== AIM ==
Quote every line of the material below word for word.

──────── DATASET RECORDS

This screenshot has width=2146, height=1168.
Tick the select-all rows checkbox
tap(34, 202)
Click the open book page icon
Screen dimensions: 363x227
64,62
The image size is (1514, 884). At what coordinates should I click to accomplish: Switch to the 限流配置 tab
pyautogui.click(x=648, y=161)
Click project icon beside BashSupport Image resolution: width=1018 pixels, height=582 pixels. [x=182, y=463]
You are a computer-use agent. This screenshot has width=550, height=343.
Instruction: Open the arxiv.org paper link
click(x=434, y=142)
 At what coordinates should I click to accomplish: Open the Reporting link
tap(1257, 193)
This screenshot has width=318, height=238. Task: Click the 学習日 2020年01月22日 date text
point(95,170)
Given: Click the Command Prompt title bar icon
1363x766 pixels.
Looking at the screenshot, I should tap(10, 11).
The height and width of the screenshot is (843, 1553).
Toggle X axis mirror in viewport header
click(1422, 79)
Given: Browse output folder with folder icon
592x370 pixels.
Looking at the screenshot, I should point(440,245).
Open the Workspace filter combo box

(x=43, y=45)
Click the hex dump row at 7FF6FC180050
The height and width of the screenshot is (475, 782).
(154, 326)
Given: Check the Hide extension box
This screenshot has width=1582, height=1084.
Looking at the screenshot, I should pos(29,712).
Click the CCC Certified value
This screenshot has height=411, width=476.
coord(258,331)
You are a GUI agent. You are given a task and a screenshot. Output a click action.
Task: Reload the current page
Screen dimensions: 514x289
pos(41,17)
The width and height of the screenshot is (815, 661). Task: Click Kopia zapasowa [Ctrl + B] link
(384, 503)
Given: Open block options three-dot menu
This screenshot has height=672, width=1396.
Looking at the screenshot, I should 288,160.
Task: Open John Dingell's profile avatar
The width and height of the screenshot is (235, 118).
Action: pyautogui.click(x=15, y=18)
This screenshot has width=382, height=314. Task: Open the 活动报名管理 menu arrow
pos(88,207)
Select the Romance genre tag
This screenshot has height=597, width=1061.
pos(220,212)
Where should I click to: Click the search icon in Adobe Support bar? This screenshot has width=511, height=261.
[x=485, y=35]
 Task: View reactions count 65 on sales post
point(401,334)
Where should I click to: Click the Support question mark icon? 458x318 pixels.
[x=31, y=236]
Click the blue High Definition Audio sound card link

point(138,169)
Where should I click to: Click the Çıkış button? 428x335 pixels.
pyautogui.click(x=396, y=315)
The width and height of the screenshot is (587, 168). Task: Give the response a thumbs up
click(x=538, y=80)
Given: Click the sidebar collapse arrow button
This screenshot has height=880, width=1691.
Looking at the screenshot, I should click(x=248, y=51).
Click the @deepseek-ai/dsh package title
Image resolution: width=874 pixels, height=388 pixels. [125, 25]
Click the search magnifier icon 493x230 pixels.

────────────────

== RESPONSE TO THIS TASK ==
This screenshot has width=2146, height=1168.
Tick the select-all rows checkbox
tap(34, 202)
Click the open book page icon
Screen dimensions: 363x227
64,62
The image size is (1514, 884). At what coordinates should I click to accomplish: Switch to the 限流配置 tab
pyautogui.click(x=648, y=161)
Click project icon beside BashSupport Image resolution: width=1018 pixels, height=582 pixels. [x=182, y=463]
You are a computer-use agent. This screenshot has width=550, height=343.
Instruction: Open the arxiv.org paper link
click(x=434, y=142)
 At what coordinates should I click to accomplish: Open the Reporting link
tap(1257, 193)
This screenshot has width=318, height=238. Task: Click the 学習日 2020年01月22日 date text
point(95,170)
Given: Click the Command Prompt title bar icon
1363x766 pixels.
Looking at the screenshot, I should tap(10, 11).
The height and width of the screenshot is (843, 1553).
Toggle X axis mirror in viewport header
click(1422, 79)
Given: Browse output folder with folder icon
592x370 pixels.
Looking at the screenshot, I should point(440,245).
Open the Workspace filter combo box

(x=43, y=45)
Click the hex dump row at 7FF6FC180050
The height and width of the screenshot is (475, 782).
(154, 326)
Given: Check the Hide extension box
This screenshot has width=1582, height=1084.
Looking at the screenshot, I should pos(29,712).
Click the CCC Certified value
This screenshot has height=411, width=476.
coord(258,331)
You are a GUI agent. You are given a task and a screenshot. Output a click action.
Task: Reload the current page
Screen dimensions: 514x289
pos(41,17)
The width and height of the screenshot is (815, 661). Task: Click Kopia zapasowa [Ctrl + B] link
(384, 503)
Given: Open block options three-dot menu
This screenshot has height=672, width=1396.
Looking at the screenshot, I should 288,160.
Task: Open John Dingell's profile avatar
The width and height of the screenshot is (235, 118).
Action: pyautogui.click(x=15, y=18)
This screenshot has width=382, height=314. Task: Open the 活动报名管理 menu arrow
pos(88,207)
Select the Romance genre tag
This screenshot has height=597, width=1061.
pos(220,212)
Where should I click to: Click the search icon in Adobe Support bar? This screenshot has width=511, height=261.
[x=485, y=35]
 Task: View reactions count 65 on sales post
point(401,334)
Where should I click to: Click the Support question mark icon? 458x318 pixels.
[x=31, y=236]
Click the blue High Definition Audio sound card link

point(138,169)
Where should I click to: Click the Çıkış button? 428x335 pixels.
pyautogui.click(x=396, y=315)
The width and height of the screenshot is (587, 168). Task: Give the response a thumbs up
click(x=538, y=80)
Given: Click the sidebar collapse arrow button
This screenshot has height=880, width=1691.
Looking at the screenshot, I should click(x=248, y=51).
Click the @deepseek-ai/dsh package title
Image resolution: width=874 pixels, height=388 pixels. [125, 25]
Click the search magnifier icon 493x230 pixels.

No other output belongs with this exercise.